Now, I know it is not rare for actors to embellish or build up hype for movies but this statement couldn't be more of a blatant hype-builder unless Jesus returned in Super Saiyan form and appeared on every late-night talk show spreading the word of Dragonball.

The coolest cartoon in the last 50,000 years? Are you serious?! Depending on your theory of creation that could possibly place Dragonball before the creation of the universe itself. At the very least it is somehow cooler than the first cartoon that definitely is not anywhere around 50,000 years old which is a chronological impossibility. Also, I don't know if I misread Shakespeare all these years, but I never remember an antagonist just wanting to fight because he's powerful. Maybe I missed that infamous play where the cyborg/alien hybrid knocked on the protagonist's door announcing how he wanted to take over the universe, the protagonist and antagonist power up and spout exposition for two and a half hours and in the final thirty minutes beat the hell out of each other.

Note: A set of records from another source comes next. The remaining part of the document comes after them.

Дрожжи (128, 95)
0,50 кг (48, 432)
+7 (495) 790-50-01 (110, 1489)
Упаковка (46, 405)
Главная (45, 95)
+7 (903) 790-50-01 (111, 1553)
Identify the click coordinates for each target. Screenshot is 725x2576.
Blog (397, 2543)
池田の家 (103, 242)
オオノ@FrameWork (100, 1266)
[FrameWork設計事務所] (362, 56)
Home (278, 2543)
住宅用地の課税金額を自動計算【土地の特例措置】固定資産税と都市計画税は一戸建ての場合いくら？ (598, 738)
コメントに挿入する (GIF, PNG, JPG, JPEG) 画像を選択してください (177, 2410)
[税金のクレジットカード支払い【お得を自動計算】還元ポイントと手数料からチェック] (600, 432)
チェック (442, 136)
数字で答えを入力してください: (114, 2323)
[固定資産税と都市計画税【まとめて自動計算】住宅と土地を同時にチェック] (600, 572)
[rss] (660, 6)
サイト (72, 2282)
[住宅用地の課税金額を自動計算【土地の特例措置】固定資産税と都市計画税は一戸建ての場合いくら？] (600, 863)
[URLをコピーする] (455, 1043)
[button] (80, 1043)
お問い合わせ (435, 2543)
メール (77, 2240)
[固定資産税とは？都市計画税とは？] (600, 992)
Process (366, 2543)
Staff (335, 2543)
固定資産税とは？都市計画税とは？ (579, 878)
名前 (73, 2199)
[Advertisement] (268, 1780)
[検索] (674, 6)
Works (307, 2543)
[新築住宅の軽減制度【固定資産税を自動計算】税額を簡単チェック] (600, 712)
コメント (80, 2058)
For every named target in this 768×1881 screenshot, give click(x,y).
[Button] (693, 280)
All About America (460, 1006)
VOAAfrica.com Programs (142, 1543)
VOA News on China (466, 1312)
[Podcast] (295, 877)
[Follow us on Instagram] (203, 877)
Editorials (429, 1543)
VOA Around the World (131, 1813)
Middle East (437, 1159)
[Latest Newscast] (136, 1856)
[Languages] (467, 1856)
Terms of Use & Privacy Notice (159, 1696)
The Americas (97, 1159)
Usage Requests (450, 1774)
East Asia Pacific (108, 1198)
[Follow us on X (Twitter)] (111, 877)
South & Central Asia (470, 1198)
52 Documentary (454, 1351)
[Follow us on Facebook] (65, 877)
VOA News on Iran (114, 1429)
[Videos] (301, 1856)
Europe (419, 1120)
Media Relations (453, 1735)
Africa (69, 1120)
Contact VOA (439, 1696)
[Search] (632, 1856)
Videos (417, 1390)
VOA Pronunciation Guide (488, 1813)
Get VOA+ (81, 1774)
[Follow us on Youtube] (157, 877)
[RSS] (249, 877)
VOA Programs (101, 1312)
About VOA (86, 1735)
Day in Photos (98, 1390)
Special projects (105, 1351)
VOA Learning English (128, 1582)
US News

I don't have anything against Dragonball, really. I liked the show before it aired in the US and I think it's a pretty decent show that suffers from horrendous editing problems and plotlines that are soap-opera in length. The movie has a promising pedigree and I feel it will be visually amazing if done correctly. I'm just in disbelief at how actors can be so caught up in their work or themselves that they can make absurd statements and actually think it's helping the project they're involved in or their art. Please, to all the creators/performers out there...just stop trying to impress us with obviously biased words and let the product/art speak for itself.